Brevemente este meu anjo poderá ler e escrever.


Pela minha parte completo a minha relação com o sector do ensino, pois já fui aluno e professor e, nos próximos anos, passarei pela experiência de encarregado de educação.


É pois um grande dia. Prefiro escrever um dia muito especial.

A Margarida entrou para a escola.

VIVA A MARGARIDA!



Jornada festiva com a inerente excitação das ocorrências pouco comuns e, no caso do piolhinho, das raras ocasiões de estar no centro dos olhares.

Pelo cair da tarde houve sessão fotográfica.
E o pai ofertou um livro à mãe e, a pedido, presenteou cada uma das filhas com banda desenhada.

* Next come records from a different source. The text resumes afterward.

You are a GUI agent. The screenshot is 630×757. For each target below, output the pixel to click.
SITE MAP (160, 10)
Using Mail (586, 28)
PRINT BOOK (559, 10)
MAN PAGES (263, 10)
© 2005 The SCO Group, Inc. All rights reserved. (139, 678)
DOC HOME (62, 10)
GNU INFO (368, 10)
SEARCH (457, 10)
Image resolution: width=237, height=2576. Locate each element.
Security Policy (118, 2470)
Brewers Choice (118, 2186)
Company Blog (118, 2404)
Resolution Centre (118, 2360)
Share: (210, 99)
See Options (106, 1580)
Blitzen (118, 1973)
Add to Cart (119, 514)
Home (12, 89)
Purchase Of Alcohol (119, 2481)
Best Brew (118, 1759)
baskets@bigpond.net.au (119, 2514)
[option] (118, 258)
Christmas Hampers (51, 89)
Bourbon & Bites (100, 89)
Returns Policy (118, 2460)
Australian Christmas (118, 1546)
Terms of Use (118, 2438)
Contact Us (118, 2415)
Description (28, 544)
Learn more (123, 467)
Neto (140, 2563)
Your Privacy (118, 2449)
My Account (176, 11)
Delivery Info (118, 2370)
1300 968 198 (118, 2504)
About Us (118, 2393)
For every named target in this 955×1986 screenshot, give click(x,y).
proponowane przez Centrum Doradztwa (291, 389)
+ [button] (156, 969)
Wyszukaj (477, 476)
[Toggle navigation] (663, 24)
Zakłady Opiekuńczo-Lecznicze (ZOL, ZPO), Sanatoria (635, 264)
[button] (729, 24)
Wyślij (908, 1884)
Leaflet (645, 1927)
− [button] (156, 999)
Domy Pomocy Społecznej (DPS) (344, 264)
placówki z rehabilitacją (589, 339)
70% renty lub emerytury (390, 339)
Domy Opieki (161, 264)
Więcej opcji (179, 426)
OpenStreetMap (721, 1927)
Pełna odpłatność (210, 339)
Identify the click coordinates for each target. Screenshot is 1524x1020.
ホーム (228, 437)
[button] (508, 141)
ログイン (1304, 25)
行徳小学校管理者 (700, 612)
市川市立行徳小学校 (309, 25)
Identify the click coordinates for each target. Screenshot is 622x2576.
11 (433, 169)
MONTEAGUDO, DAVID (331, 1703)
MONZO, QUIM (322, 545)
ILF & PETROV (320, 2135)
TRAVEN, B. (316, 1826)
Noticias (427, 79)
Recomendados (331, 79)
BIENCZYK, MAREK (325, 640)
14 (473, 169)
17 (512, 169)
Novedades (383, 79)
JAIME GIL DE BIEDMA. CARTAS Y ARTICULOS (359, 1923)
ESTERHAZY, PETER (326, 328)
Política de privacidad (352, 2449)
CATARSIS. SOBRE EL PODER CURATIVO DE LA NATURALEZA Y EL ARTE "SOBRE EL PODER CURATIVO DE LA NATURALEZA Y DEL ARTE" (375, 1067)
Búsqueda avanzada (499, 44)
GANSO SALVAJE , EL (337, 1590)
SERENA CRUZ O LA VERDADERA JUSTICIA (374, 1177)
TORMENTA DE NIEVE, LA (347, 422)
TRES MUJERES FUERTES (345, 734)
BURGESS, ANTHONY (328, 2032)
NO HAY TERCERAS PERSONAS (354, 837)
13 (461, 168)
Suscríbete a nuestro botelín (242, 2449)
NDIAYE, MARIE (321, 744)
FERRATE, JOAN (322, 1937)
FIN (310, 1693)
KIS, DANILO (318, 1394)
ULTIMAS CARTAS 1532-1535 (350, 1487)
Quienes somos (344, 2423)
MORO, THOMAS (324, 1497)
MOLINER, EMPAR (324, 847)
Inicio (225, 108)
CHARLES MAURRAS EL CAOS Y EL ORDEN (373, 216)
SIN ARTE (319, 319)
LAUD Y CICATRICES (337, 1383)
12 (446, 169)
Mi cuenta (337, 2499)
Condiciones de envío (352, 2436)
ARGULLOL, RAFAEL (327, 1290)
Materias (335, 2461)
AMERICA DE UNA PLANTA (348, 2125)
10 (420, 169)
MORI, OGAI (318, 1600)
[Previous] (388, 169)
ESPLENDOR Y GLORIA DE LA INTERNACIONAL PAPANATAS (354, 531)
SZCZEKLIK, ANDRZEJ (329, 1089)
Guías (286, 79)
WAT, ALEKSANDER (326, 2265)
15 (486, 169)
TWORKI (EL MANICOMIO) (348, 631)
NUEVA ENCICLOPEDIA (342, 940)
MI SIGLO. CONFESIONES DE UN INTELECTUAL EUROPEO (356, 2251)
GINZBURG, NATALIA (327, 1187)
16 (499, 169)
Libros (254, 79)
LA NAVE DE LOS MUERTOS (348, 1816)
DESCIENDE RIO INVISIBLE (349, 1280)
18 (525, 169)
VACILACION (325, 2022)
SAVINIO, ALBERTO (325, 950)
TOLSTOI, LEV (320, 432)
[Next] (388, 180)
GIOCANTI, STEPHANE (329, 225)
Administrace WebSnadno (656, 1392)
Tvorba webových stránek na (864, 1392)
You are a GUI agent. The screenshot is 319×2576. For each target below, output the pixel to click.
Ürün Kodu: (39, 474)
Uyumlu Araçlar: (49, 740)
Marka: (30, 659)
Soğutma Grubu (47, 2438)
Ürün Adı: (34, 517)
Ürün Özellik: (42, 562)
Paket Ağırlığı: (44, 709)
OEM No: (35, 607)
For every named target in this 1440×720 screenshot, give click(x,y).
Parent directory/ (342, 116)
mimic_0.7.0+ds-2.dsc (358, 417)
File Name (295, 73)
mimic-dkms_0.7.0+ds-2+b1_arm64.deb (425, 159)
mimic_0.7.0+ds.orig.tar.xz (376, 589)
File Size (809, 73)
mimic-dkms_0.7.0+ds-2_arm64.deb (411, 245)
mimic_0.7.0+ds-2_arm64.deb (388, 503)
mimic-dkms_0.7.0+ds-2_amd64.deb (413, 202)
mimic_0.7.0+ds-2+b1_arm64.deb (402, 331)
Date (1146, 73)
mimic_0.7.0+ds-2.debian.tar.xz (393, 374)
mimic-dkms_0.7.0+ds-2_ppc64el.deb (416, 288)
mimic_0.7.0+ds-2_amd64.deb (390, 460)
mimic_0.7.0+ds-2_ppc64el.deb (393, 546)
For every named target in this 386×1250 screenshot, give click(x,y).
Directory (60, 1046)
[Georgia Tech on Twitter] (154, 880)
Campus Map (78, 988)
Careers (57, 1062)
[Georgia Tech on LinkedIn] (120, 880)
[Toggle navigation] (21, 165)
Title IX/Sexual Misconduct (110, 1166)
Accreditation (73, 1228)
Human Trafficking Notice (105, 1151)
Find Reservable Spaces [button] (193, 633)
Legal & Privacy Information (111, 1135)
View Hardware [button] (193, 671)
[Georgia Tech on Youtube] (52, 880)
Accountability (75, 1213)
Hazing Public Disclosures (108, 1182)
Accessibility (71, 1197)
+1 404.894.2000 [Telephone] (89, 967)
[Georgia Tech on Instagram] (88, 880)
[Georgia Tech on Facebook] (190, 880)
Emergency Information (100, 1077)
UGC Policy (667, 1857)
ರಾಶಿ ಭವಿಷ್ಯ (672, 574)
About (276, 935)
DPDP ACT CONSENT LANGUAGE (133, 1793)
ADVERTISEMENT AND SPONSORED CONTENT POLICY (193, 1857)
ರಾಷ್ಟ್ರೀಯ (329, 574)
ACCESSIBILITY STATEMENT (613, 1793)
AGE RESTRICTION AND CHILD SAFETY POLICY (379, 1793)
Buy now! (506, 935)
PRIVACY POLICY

As atrapalhações, a sucederem, vêm sempre depois.

Mas tudo indica que nos espera um ano calmo.
O horário é bom; é o chamado turno normal. De manhã, das nove às doze, com intervalo entre as dez e trinta e as onze. Pausa para o almoço entre o meio dia e as treze e quinze, com o que se inicia a parcela da tarde que termina às quinze e um quarto.

Temos todas as possibilidades de nos organizarmos de modo a que as responsabilidades sejam devidamente cumpridas sem grandes sobrecargas de esforço para os pais.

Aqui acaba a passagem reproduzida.